(Material shown begins)

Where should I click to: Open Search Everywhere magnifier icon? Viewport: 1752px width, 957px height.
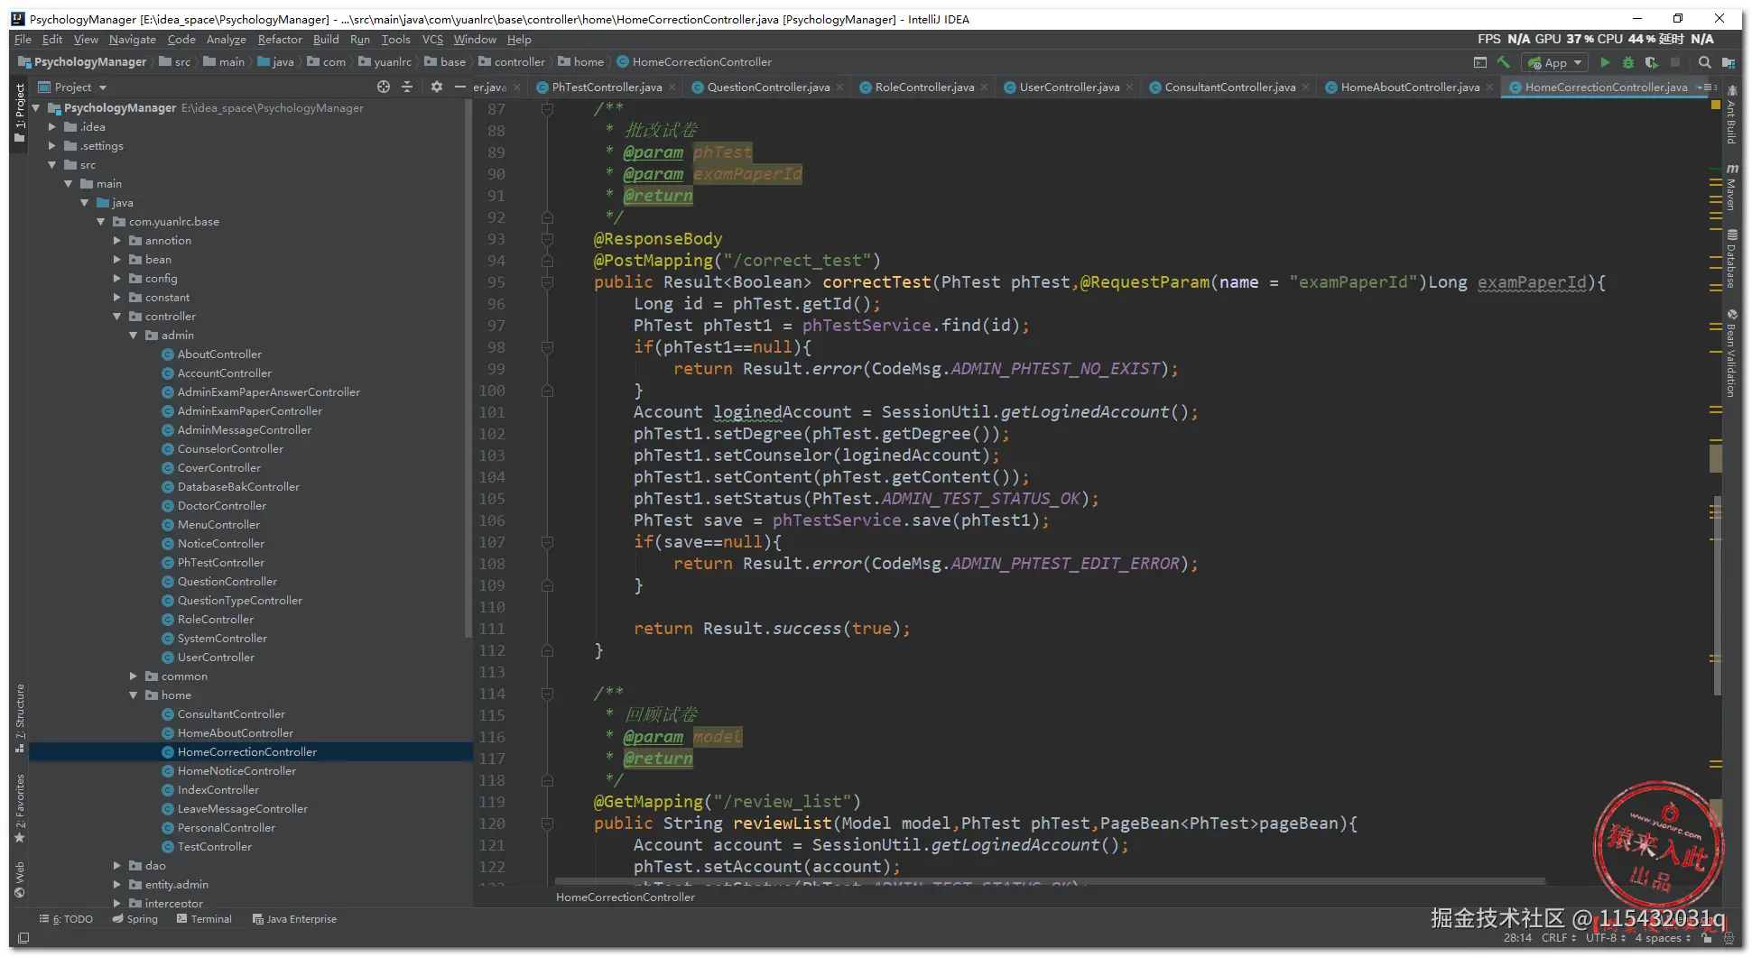tap(1704, 62)
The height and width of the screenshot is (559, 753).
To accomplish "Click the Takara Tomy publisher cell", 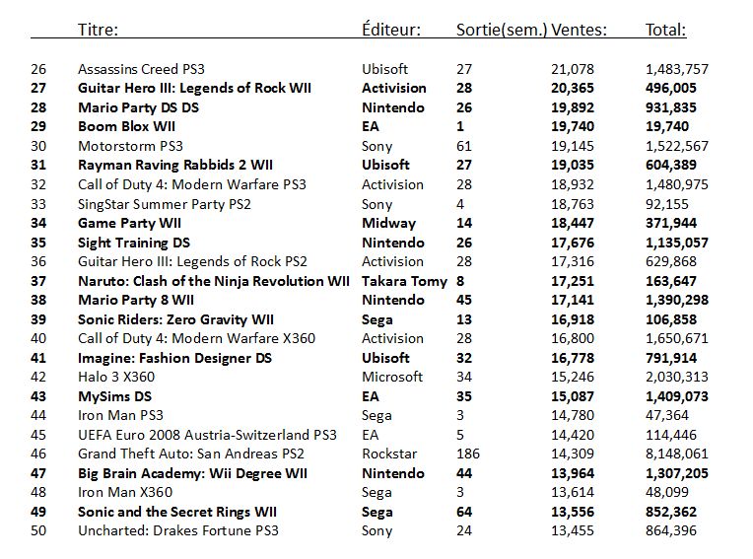I will click(x=404, y=281).
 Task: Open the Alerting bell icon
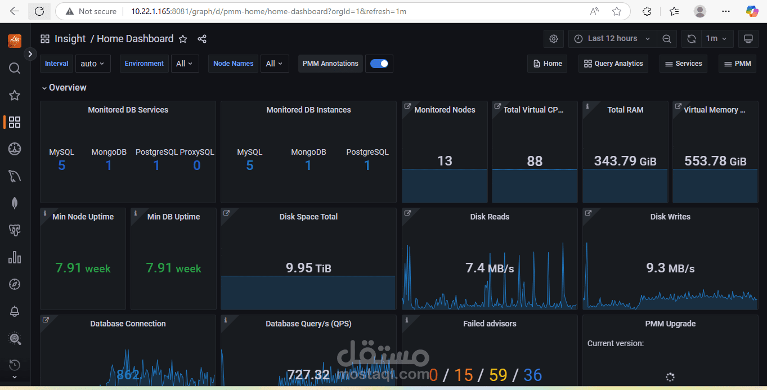coord(15,311)
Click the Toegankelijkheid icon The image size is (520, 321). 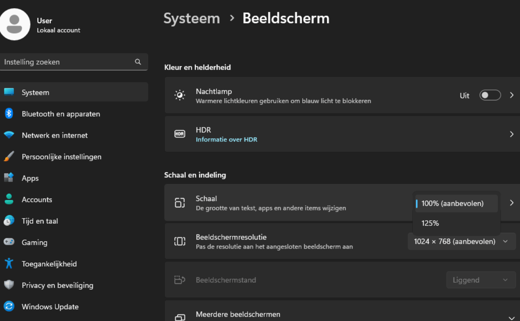click(x=9, y=264)
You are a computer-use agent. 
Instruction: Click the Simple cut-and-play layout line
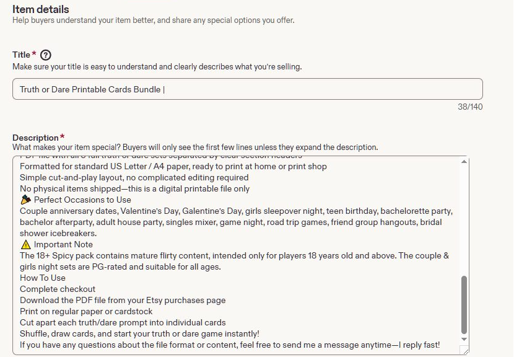(134, 177)

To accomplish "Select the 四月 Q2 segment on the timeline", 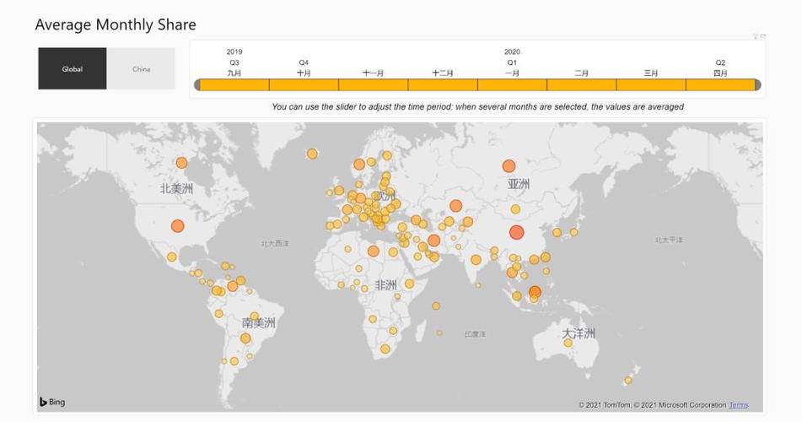I will tap(720, 85).
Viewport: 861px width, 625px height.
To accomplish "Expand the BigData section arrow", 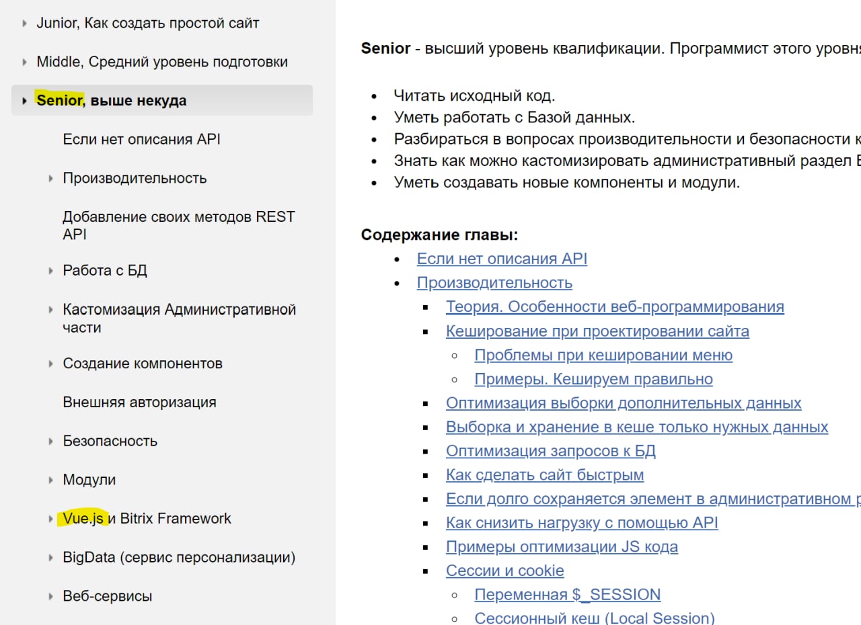I will (51, 558).
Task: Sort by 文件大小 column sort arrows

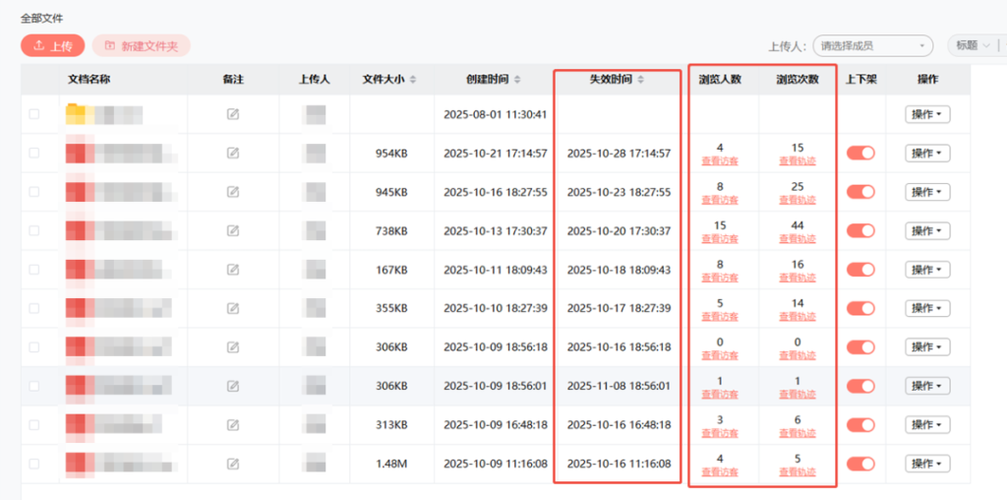Action: (x=413, y=80)
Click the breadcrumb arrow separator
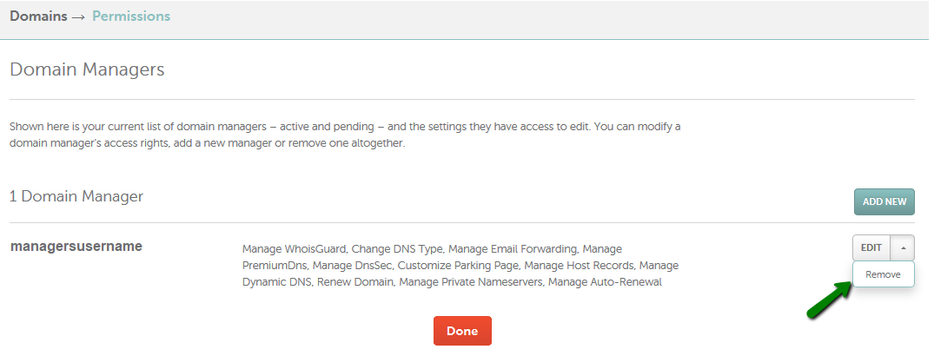Viewport: 934px width, 356px height. (x=78, y=16)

(Material shown ends)

▶ [About this task] Transcription of the lines from the one with "Task: Sort by 文件大小 column sort arrows" through the end of the entries is required, exact and with no pictures.

▶ [Solution to the exercise]
Task: Sort by 文件大小 column sort arrows

Action: (x=413, y=80)
Click the breadcrumb arrow separator
Viewport: 934px width, 356px height. (x=78, y=16)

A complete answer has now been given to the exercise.